→ Data for this exercise:

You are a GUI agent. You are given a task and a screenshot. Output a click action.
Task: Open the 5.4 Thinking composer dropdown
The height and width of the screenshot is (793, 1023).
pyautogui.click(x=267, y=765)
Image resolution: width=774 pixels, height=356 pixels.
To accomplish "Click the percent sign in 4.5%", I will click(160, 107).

...

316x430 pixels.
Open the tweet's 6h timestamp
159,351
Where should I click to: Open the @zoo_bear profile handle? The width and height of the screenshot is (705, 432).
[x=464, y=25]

→ Task objective: Output as a numbered list the data lines from the line containing "316x430 pixels." to the line containing "[x=464, y=25]", inclusive, omitting any blank lines.

→ Written response:
1. 316x430 pixels.
2. Open the tweet's 6h timestamp
3. 159,351
4. Where should I click to: Open the @zoo_bear profile handle? The width and height of the screenshot is (705, 432).
5. [x=464, y=25]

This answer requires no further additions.